Isso não é detalhe acadêmico. É ponto crucial para o avanço do pensamento coletivo nacional, nos termos da concepção de que o trabalho do pensador "é o de alinhavar as crenças velhas e as novas de modo que essas crenças possam cooperar em vez de interferir umas nas outras" (Richard Rorty, em "A Filosofia e o Futuro"). Olhar de frente os conflitos entre instituições herdadas e o desenho construtivo da nação define o princípio de responsabilidade para com a alma racional contemporânea.

Enxergar os idos de 64 começa com a precisão terminológica de não trocar revolução por golpe de Estado, o que foi. Depois, reconhecer o arbítrio das cassações, a brutalidade das torturas, as matanças, a inépcia econômica. E o mais ominoso para a consciência cívica: golpismo como sombra espúria da institucionalização da tutela militar sobre a cidadania.
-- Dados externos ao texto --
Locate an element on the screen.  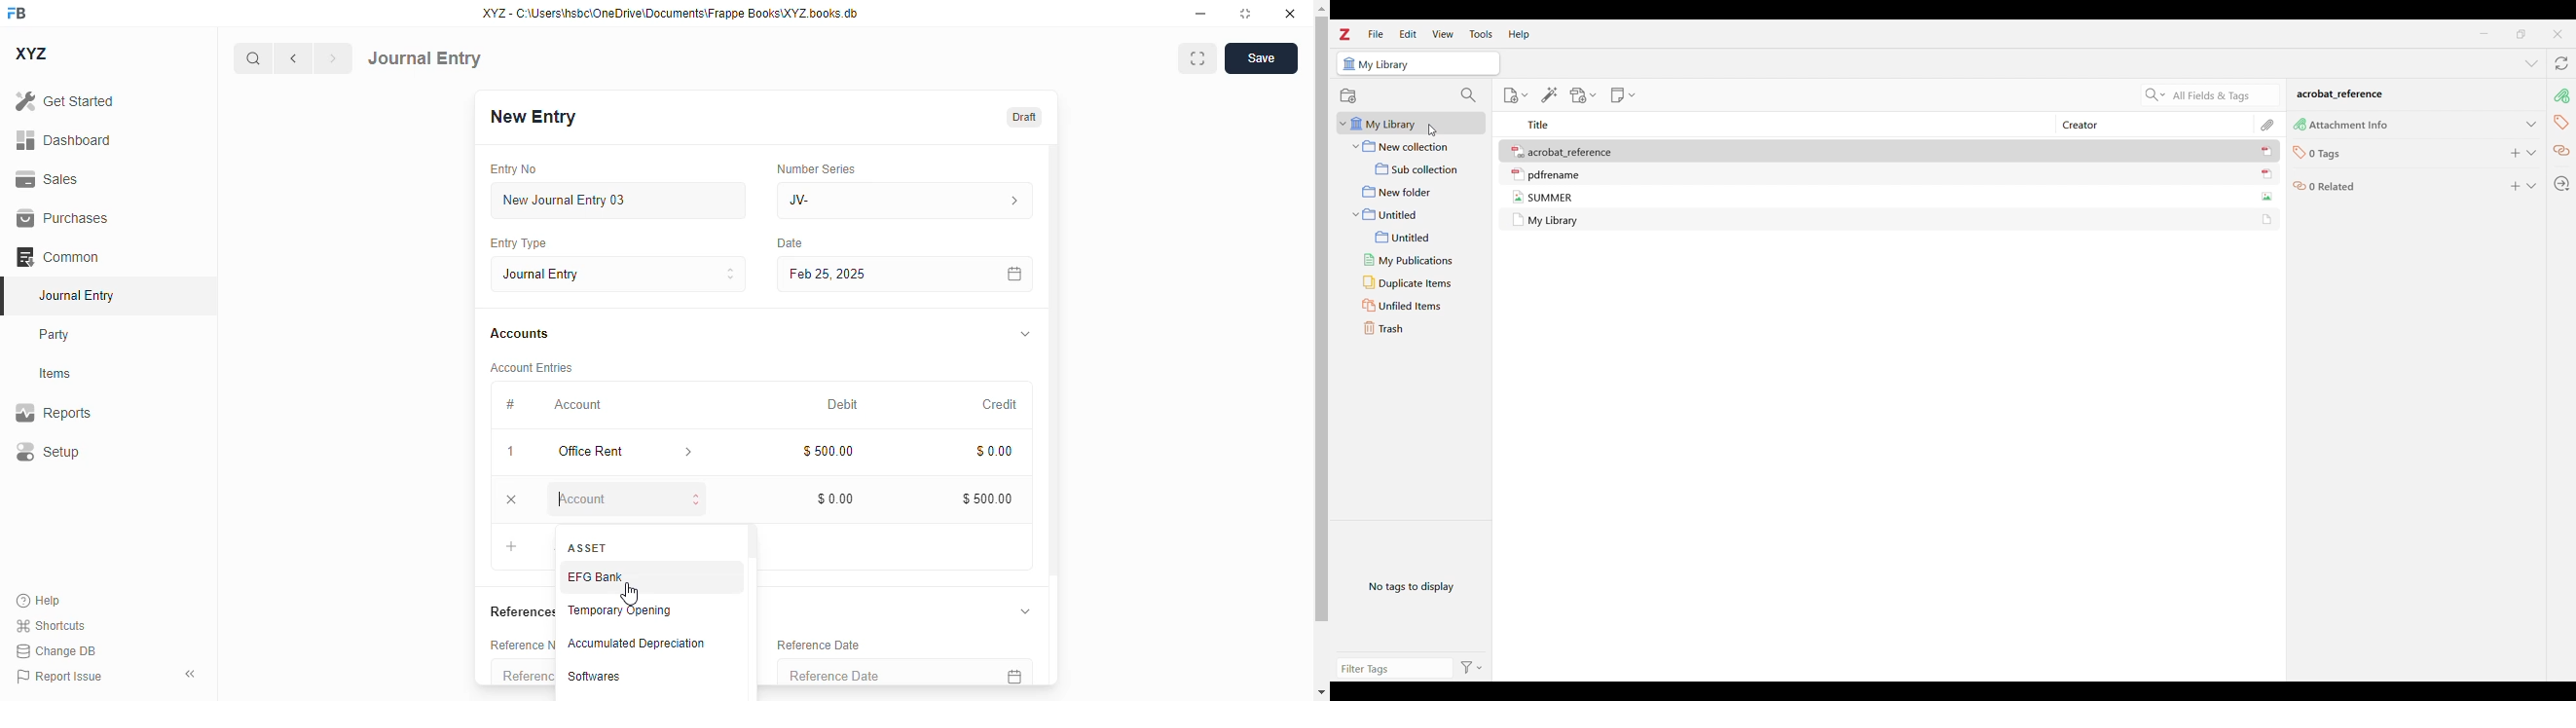
references is located at coordinates (518, 611).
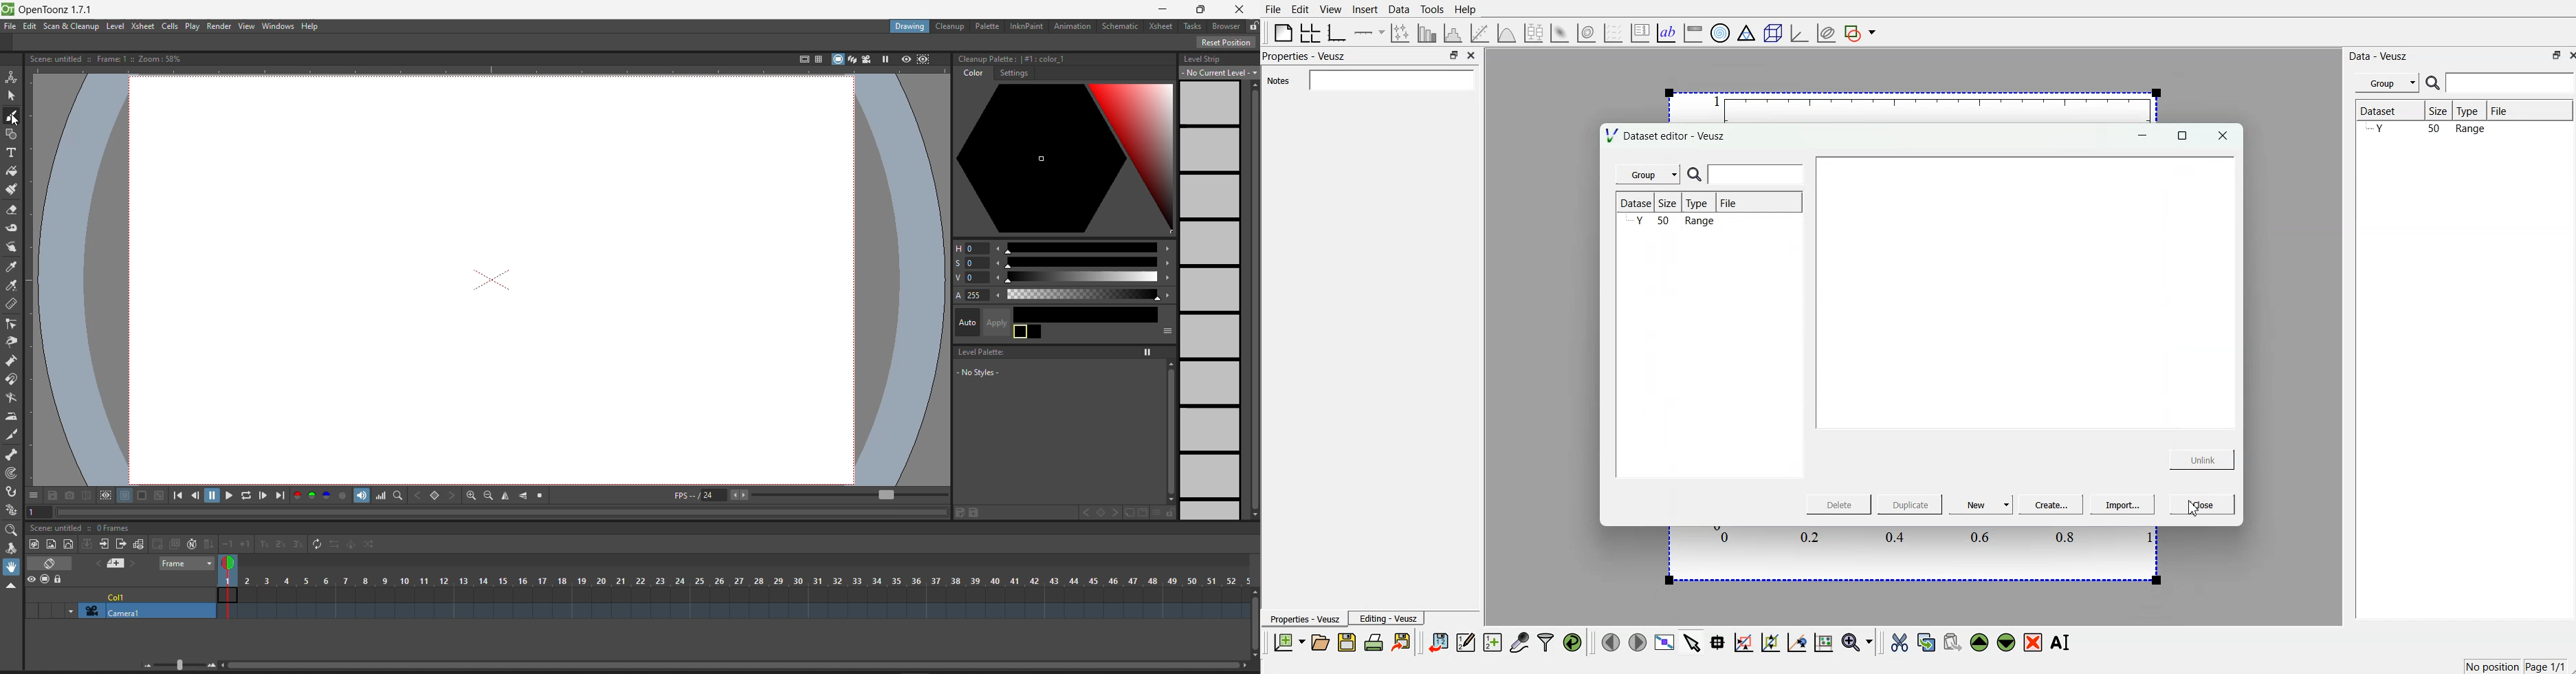 Image resolution: width=2576 pixels, height=700 pixels. I want to click on Create.., so click(2051, 503).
É como se a pedagogia do terror fosse a única mensagem do passado ao futuro.

O presidente Luiz Inácio Lula participa de cerimônia de apresentação de oficiais generais recém-promovidos, no Palácio do Planalto
O presidente Luiz Inácio Lula participa de cerimônia de apresentação de oficiais generais recém-promovidos, no Palácio do Planalto - Pedro Ladeira - 4.abr.2024/Folhapress

Lavar a história equivale ao medo de encarar os crimes e a cumplicidade com a dialética negativa de uma instituição que prospera na inércia histórica, em que nada mudará se não mudarem as convicções petrificadas sobre a essência nacional. Sem a verdade dos fatos não se pode conhecer a posição real das Forças no jogo democrático. Hoje, uma releitura do Hino da Independência colocaria no lugar do domínio luso a anacrônica e armada colonização interna. Longe vá, temor civil.